Written request: Rewrite the records below as a numbered list, leaving out any blank lines.

Data for the task:
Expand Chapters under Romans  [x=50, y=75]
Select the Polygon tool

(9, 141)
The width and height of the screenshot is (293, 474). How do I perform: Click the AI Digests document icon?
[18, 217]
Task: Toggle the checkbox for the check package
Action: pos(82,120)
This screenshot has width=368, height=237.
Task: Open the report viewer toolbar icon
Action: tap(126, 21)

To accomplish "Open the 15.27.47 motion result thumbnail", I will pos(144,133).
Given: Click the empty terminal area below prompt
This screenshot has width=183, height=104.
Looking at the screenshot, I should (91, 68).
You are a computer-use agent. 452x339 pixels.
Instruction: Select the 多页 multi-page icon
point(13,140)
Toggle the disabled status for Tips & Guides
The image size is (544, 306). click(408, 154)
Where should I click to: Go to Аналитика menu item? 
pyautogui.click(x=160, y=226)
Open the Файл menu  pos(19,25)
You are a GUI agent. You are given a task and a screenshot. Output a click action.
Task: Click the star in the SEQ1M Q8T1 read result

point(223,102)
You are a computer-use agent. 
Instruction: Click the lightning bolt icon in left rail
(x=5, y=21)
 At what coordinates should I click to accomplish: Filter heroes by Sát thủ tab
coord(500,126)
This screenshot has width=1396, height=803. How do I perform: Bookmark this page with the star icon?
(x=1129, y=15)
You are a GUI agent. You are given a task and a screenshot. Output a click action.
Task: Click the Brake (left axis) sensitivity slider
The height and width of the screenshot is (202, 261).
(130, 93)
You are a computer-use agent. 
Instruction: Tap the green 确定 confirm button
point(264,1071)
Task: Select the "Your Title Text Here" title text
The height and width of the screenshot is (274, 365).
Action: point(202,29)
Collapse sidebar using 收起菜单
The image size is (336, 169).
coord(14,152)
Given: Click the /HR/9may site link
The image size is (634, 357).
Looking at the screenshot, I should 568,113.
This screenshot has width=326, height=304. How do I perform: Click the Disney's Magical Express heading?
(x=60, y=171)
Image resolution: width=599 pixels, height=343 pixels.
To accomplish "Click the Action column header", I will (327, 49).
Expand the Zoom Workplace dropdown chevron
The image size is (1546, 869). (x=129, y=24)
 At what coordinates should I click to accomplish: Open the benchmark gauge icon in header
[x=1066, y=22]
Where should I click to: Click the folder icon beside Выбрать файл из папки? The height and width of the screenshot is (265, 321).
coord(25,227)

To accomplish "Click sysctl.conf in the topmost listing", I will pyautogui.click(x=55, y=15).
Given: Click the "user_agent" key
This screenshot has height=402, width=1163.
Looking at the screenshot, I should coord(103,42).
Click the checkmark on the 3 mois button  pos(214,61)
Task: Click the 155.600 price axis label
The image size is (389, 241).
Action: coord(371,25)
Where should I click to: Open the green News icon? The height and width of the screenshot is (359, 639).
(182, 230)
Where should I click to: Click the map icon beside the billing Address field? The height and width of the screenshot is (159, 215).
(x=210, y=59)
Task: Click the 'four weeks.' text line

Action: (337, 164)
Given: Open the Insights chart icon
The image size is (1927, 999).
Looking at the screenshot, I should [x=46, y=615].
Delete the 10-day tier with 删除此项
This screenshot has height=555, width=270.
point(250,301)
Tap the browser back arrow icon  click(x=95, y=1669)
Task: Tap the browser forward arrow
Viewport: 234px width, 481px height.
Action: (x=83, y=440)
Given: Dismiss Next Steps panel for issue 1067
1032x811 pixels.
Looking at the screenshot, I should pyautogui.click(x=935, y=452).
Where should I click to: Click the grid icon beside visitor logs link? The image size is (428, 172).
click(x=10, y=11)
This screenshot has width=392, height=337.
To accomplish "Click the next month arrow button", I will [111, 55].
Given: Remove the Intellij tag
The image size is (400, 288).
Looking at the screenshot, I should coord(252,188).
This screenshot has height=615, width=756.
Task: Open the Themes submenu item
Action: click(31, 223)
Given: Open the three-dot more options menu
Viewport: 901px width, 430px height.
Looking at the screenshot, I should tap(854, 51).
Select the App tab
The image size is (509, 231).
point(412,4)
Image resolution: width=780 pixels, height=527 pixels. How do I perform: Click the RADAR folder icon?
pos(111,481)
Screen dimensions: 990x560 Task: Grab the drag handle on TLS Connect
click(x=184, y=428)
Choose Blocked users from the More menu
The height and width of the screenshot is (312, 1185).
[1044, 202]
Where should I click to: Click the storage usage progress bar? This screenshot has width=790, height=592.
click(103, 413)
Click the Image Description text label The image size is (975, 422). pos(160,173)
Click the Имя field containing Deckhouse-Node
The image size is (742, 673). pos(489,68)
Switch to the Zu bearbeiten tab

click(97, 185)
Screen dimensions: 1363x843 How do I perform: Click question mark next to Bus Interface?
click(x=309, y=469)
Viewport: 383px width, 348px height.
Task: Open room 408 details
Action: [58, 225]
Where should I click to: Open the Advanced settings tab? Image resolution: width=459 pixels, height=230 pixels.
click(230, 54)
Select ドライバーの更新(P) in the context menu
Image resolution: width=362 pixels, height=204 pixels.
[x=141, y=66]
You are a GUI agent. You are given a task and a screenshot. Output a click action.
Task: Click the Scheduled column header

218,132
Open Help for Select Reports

Solution for this task:
1. Expand Chapters under Romans  [x=50, y=75]
2. Select the Polygon tool
3. (9, 141)
4. The width and height of the screenshot is (293, 474). How do I perform: Click the AI Digests document icon?
5. [18, 217]
6. Task: Toggle the checkbox for the check package
7. Action: pos(82,120)
8. This screenshot has width=368, height=237.
9. Task: Open the report viewer toolbar icon
10. Action: tap(126, 21)
11. To accomplish "Open the 15.27.47 motion result thumbnail", I will pos(144,133).
12. Given: Click the empty terminal area below prompt
13. This screenshot has width=183, height=104.
14. Looking at the screenshot, I should (91, 68).
15. You are a computer-use agent. 452x339 pixels.
16. Instruction: Select the 多页 multi-page icon
17. point(13,140)
18. Toggle the disabled status for Tips & Guides
19. The image size is (544, 306). click(408, 154)
20. Where should I click to: Go to Аналитика menu item? 
21. pyautogui.click(x=160, y=226)
22. Open the Файл menu  pos(19,25)
23. You are a GUI agent. You are given a task and a screenshot. Output a click action.
24. Task: Click the star in the SEQ1M Q8T1 read result
25. point(223,102)
26. You are a computer-use agent. 
27. Instruction: Click the lightning bolt icon in left rail
28. (x=5, y=21)
29.  At what coordinates should I click to accomplish: Filter heroes by Sát thủ tab
30. coord(500,126)
31. This screenshot has width=1396, height=803. How do I perform: Bookmark this page with the star icon?
32. (x=1129, y=15)
33. You are a GUI agent. You are given a task and a screenshot. Output a click action.
34. Task: Click the Brake (left axis) sensitivity slider
35. The height and width of the screenshot is (202, 261).
36. (130, 93)
37. You are a computer-use agent. 
38. Instruction: Tap the green 确定 confirm button
39. point(264,1071)
40. Task: Select the "Your Title Text Here" title text
41. The height and width of the screenshot is (274, 365).
42. Action: point(202,29)
43. Collapse sidebar using 收起菜单
44. The image size is (336, 169).
45. coord(14,152)
46. Given: Click the /HR/9may site link
47. The image size is (634, 357).
48. Looking at the screenshot, I should 568,113.
49. This screenshot has width=326, height=304. How do I perform: Click the Disney's Magical Express heading?
50. (x=60, y=171)
51. Image resolution: width=599 pixels, height=343 pixels.
52. To accomplish "Click the Action column header", I will (327, 49).
53. Expand the Zoom Workplace dropdown chevron
54. The image size is (1546, 869). (x=129, y=24)
55.  At what coordinates should I click to accomplish: Open the benchmark gauge icon in header
56. [x=1066, y=22]
57. Where should I click to: Click the folder icon beside Выбрать файл из папки? The height and width of the screenshot is (265, 321).
58. coord(25,227)
59. To accomplish "Click sysctl.conf in the topmost listing", I will pyautogui.click(x=55, y=15).
60. Given: Click the "user_agent" key
61. This screenshot has height=402, width=1163.
62. Looking at the screenshot, I should coord(103,42).
63. Click the checkmark on the 3 mois button  pos(214,61)
64. Task: Click the 155.600 price axis label
65. The image size is (389, 241).
66. Action: coord(371,25)
67. Where should I click to: Open the green News icon? The height and width of the screenshot is (359, 639).
68. (182, 230)
69. Where should I click to: Click the map icon beside the billing Address field? The height and width of the screenshot is (159, 215).
70. (x=210, y=59)
71. Task: Click the 'four weeks.' text line
72. Action: (337, 164)
73. Given: Open the Insights chart icon
74. The image size is (1927, 999).
75. Looking at the screenshot, I should [x=46, y=615].
76. Delete the 10-day tier with 删除此项
77. This screenshot has height=555, width=270.
78. point(250,301)
79. Tap the browser back arrow icon  click(x=95, y=1669)
80. Task: Tap the browser forward arrow
81. Viewport: 234px width, 481px height.
82. Action: (x=83, y=440)
83. Given: Dismiss Next Steps panel for issue 1067
84. 1032x811 pixels.
85. Looking at the screenshot, I should pyautogui.click(x=935, y=452).
86. Where should I click to: Click the grid icon beside visitor logs link? The image size is (428, 172).
87. click(x=10, y=11)
88. This screenshot has width=392, height=337.
89. To accomplish "Click the next month arrow button", I will [111, 55].
90. Given: Remove the Intellij tag
91. The image size is (400, 288).
92. Looking at the screenshot, I should coord(252,188).
93. This screenshot has height=615, width=756.
94. Task: Open the Themes submenu item
95. Action: click(31, 223)
96. Given: Open the three-dot more options menu
97. Viewport: 901px width, 430px height.
98. Looking at the screenshot, I should tap(854, 51).
99. Select the App tab
100. The image size is (509, 231).
101. point(412,4)
102. Image resolution: width=780 pixels, height=527 pixels. How do I perform: Click the RADAR folder icon?
103. pos(111,481)
104. Screen dimensions: 990x560 Task: Grab the drag handle on TLS Connect
105. click(x=184, y=428)
106. Choose Blocked users from the More menu
107. The height and width of the screenshot is (312, 1185).
108. [1044, 202]
109. Where should I click to: Click the storage usage progress bar? This screenshot has width=790, height=592.
110. click(103, 413)
111. Click the Image Description text label The image size is (975, 422). pos(160,173)
112. Click the Имя field containing Deckhouse-Node
113. The image size is (742, 673). pos(489,68)
114. Switch to the Zu bearbeiten tab
115. click(97, 185)
116. Screen dimensions: 1363x843 How do I perform: Click question mark next to Bus Interface?
117. click(x=309, y=469)
118. Viewport: 383px width, 348px height.
119. Task: Open room 408 details
120. Action: [58, 225]
121. Where should I click to: Open the Advanced settings tab? Image resolution: width=459 pixels, height=230 pixels.
122. click(230, 54)
123. Select ドライバーの更新(P) in the context menu
124. Image resolution: width=362 pixels, height=204 pixels.
125. [x=141, y=66]
126. You are a GUI agent. You are given a task and a screenshot. Output a click action.
127. Task: Click the Scheduled column header
128. 218,132
129. Open Help for Select Reports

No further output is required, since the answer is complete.